(Source records)
###

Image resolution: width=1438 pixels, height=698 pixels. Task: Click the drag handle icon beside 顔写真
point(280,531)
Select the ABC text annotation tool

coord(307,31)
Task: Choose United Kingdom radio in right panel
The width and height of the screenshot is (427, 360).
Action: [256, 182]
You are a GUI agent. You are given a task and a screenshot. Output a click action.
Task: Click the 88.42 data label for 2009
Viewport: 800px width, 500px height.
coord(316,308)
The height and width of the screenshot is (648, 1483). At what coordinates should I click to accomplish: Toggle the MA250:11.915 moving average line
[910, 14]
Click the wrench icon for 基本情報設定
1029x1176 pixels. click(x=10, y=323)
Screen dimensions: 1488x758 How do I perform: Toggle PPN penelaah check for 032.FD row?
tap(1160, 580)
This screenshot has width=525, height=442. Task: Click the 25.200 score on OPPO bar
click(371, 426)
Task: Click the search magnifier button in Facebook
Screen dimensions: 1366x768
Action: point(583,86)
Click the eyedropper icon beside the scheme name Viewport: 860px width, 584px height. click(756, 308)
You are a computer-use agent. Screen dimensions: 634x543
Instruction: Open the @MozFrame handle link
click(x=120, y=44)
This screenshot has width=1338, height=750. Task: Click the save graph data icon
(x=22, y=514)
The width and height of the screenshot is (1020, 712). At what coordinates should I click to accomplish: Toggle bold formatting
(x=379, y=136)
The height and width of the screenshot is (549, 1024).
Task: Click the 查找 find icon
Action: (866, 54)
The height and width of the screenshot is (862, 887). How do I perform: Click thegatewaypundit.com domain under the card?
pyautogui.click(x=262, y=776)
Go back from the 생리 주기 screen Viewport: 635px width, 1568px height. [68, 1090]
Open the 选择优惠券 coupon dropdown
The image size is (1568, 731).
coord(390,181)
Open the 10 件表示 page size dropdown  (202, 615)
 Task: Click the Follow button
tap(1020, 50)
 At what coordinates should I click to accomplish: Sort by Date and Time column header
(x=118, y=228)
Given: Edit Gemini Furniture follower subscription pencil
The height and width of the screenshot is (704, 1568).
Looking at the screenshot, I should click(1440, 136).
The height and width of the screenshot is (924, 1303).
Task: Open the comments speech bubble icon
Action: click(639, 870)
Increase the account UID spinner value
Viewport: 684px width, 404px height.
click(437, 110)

###

State the number of lines in the records that contain the string "agent". Nothing else is needed.

▸ **Result of the task**: 2